Exercise goal: Reproduce the lines from the one containing "Given: Click 设置 link for 支付结果页 row" through the one containing "coord(1444,24)", inclusive, with "Screen dimensions" swapped for "Display size" and nothing else altered.

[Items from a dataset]
** Start **
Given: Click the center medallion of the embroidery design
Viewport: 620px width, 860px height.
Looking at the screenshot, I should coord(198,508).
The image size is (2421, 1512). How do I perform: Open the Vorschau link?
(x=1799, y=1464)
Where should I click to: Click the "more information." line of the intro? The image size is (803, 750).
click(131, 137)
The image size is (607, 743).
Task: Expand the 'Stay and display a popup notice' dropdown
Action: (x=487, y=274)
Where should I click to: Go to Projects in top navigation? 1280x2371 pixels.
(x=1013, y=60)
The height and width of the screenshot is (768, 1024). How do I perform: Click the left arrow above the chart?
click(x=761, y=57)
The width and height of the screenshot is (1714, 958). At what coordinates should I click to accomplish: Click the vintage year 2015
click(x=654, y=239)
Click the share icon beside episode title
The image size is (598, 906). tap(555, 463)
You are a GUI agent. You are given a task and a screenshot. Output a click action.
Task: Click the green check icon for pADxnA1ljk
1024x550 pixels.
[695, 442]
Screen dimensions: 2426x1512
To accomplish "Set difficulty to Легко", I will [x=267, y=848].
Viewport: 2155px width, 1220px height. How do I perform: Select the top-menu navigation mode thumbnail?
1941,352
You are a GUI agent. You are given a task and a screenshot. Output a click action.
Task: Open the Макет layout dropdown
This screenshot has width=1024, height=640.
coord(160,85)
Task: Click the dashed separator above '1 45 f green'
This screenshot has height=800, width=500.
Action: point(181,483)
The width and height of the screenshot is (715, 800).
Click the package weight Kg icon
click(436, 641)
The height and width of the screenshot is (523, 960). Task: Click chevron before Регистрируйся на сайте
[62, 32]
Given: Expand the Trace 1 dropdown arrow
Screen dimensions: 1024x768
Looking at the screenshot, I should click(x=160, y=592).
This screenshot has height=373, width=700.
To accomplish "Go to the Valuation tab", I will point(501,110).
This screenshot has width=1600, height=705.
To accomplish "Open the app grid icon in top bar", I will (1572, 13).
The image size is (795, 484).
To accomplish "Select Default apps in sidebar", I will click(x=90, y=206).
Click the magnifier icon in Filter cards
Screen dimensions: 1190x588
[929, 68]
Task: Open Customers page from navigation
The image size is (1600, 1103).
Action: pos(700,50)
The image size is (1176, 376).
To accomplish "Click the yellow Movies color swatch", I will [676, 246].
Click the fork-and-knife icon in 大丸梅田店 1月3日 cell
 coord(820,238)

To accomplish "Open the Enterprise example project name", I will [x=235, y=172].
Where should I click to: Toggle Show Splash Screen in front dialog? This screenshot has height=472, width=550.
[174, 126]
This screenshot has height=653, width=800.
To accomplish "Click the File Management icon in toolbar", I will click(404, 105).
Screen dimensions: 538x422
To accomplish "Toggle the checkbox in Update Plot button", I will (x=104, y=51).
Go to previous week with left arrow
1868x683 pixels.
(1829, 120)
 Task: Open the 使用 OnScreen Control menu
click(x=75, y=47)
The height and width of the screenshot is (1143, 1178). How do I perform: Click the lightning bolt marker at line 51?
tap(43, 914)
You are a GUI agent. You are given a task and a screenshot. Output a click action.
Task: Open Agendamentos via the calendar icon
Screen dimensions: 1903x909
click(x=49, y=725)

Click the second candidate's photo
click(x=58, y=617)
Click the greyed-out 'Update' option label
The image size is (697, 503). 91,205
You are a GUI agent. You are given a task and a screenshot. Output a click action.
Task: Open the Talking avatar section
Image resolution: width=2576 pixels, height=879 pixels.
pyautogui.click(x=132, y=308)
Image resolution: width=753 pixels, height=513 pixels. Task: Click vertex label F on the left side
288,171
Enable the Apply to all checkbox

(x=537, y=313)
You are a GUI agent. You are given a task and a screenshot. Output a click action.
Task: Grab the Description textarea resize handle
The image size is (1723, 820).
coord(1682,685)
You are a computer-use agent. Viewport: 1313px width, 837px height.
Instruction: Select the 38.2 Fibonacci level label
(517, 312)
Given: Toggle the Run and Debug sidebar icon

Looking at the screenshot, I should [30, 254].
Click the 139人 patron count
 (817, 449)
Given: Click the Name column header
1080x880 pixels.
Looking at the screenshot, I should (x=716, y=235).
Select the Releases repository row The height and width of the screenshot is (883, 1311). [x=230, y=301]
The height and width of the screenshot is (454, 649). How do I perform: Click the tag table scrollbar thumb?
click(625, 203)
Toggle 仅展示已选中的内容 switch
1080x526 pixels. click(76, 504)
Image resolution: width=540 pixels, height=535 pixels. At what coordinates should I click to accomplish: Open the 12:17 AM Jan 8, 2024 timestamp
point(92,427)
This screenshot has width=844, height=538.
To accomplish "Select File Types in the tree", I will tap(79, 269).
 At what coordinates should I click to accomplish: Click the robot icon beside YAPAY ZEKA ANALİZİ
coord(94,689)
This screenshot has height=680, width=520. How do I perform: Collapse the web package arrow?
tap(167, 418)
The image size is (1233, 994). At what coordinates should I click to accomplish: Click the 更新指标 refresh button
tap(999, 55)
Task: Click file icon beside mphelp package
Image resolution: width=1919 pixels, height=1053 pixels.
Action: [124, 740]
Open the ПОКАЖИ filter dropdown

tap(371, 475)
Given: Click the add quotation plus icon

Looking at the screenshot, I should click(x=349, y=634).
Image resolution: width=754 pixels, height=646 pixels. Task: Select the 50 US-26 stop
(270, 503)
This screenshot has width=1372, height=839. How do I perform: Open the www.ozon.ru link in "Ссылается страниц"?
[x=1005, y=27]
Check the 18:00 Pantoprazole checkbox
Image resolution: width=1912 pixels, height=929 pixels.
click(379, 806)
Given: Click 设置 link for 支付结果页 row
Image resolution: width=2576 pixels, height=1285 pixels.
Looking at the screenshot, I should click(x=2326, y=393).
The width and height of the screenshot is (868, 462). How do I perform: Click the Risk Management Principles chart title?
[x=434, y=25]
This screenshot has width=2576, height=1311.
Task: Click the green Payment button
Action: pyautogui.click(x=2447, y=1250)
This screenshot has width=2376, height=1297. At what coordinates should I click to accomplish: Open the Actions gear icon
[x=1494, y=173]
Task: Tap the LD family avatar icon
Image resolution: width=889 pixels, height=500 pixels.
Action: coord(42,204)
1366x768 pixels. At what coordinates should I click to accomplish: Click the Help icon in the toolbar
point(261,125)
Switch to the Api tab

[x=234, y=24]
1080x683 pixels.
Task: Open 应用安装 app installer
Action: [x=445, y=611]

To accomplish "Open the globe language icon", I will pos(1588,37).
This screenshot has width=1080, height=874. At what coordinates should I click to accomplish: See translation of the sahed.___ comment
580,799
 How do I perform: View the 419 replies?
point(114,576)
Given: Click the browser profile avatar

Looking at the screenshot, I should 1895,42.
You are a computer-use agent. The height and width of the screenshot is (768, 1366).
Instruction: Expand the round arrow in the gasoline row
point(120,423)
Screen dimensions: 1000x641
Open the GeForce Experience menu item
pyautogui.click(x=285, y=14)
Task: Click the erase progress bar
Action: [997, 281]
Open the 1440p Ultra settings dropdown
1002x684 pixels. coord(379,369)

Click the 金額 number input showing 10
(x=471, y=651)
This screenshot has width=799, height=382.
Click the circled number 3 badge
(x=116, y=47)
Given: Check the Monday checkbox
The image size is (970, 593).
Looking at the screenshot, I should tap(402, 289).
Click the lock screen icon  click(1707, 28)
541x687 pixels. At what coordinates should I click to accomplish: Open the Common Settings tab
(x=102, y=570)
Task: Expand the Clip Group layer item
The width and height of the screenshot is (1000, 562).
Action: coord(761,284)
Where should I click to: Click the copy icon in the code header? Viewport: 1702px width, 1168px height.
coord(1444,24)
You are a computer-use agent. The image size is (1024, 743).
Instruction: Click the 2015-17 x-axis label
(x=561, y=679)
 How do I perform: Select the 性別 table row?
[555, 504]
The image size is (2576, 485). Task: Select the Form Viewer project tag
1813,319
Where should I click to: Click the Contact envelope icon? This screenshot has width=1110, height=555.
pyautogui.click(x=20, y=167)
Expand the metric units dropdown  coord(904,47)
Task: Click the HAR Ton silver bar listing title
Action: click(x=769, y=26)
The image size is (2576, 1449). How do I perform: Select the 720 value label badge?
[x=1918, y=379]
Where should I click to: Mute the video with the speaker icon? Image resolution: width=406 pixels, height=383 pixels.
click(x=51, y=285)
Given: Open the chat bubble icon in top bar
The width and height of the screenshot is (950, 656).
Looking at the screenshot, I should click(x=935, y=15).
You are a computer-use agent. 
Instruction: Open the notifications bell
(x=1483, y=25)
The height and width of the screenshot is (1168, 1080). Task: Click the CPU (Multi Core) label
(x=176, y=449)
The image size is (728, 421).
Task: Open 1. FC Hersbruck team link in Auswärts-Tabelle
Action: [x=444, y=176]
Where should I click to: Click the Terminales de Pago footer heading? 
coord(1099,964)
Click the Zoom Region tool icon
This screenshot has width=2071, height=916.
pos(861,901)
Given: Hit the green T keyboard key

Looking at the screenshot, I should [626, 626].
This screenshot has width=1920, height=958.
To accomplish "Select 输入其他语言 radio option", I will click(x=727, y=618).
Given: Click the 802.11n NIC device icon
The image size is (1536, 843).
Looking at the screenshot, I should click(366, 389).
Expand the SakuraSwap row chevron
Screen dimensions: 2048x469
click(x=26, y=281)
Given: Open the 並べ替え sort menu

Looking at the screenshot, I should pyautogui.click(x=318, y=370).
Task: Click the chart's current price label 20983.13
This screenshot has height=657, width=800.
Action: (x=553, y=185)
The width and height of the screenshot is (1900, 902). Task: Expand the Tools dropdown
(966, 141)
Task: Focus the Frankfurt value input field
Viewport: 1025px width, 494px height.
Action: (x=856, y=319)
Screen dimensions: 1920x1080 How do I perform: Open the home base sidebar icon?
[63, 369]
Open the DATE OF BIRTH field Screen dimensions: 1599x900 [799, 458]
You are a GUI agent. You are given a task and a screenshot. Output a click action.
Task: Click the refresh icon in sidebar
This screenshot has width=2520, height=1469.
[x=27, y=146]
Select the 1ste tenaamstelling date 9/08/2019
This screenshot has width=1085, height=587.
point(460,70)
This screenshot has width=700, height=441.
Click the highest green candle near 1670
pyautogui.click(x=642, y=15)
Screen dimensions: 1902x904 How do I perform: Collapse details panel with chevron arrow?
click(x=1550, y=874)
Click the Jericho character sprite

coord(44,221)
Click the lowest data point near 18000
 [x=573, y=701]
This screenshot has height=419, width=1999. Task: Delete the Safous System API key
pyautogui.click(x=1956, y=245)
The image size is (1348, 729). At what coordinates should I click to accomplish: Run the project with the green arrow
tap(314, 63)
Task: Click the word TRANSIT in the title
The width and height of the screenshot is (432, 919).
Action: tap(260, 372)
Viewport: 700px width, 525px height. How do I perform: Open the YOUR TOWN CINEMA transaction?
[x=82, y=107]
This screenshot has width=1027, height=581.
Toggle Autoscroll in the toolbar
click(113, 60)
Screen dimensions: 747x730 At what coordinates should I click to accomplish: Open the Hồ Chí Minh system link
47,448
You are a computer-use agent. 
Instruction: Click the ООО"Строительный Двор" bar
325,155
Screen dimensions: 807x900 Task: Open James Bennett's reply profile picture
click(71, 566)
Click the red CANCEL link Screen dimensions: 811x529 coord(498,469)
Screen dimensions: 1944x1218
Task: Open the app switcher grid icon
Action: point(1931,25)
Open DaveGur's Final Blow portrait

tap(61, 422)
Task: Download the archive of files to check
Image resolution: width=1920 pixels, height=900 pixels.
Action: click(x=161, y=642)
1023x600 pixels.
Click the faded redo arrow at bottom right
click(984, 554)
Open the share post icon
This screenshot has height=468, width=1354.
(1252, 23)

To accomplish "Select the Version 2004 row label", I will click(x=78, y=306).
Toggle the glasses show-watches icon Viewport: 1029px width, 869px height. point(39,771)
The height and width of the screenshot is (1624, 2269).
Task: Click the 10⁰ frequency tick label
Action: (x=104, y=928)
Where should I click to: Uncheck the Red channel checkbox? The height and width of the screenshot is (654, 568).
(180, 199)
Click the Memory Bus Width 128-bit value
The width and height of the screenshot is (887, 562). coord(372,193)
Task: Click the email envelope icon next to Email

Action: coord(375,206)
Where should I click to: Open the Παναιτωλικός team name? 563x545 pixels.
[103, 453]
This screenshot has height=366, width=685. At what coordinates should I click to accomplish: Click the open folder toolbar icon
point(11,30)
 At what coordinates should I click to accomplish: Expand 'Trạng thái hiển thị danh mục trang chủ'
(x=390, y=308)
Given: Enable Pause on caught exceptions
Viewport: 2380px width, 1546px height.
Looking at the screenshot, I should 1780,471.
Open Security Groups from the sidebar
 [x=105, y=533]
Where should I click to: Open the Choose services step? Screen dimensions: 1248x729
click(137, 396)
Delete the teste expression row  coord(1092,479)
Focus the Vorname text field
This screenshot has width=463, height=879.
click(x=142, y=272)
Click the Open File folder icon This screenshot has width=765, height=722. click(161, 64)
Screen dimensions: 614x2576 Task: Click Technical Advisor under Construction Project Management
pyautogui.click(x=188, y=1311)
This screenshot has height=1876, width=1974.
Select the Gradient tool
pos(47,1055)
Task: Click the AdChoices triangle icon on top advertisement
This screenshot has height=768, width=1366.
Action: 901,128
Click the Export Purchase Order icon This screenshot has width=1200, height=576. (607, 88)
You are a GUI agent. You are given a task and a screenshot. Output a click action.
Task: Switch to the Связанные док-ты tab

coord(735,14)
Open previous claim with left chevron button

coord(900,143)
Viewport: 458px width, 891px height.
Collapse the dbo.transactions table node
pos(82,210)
** End **
Written response:
Given: Click 设置 link for 支付结果页 row
Image resolution: width=2576 pixels, height=1285 pixels.
Looking at the screenshot, I should click(x=2326, y=393).
The width and height of the screenshot is (868, 462). How do I perform: Click the Risk Management Principles chart title?
[x=434, y=25]
This screenshot has width=2576, height=1311.
Task: Click the green Payment button
Action: pyautogui.click(x=2447, y=1250)
This screenshot has width=2376, height=1297. At what coordinates should I click to accomplish: Open the Actions gear icon
[x=1494, y=173]
Task: Tap the LD family avatar icon
Image resolution: width=889 pixels, height=500 pixels.
Action: coord(42,204)
1366x768 pixels. At what coordinates should I click to accomplish: Click the Help icon in the toolbar
point(261,125)
Switch to the Api tab

[x=234, y=24]
1080x683 pixels.
Task: Open 应用安装 app installer
Action: [x=445, y=611]

To accomplish "Open the globe language icon", I will pos(1588,37).
This screenshot has width=1080, height=874. At what coordinates should I click to accomplish: See translation of the sahed.___ comment
580,799
 How do I perform: View the 419 replies?
point(114,576)
Given: Click the browser profile avatar

Looking at the screenshot, I should 1895,42.
You are a computer-use agent. The height and width of the screenshot is (768, 1366).
Instruction: Expand the round arrow in the gasoline row
point(120,423)
Display size: 1000x641
Open the GeForce Experience menu item
pyautogui.click(x=285, y=14)
Task: Click the erase progress bar
Action: [997, 281]
Open the 1440p Ultra settings dropdown
1002x684 pixels. coord(379,369)

Click the 金額 number input showing 10
(x=471, y=651)
This screenshot has width=799, height=382.
Click the circled number 3 badge
(x=116, y=47)
Given: Check the Monday checkbox
The image size is (970, 593).
Looking at the screenshot, I should tap(402, 289).
Click the lock screen icon  click(1707, 28)
541x687 pixels. At what coordinates should I click to accomplish: Open the Common Settings tab
(x=102, y=570)
Task: Expand the Clip Group layer item
The width and height of the screenshot is (1000, 562).
Action: coord(761,284)
Where should I click to: Click the copy icon in the code header? Viewport: 1702px width, 1168px height.
coord(1444,24)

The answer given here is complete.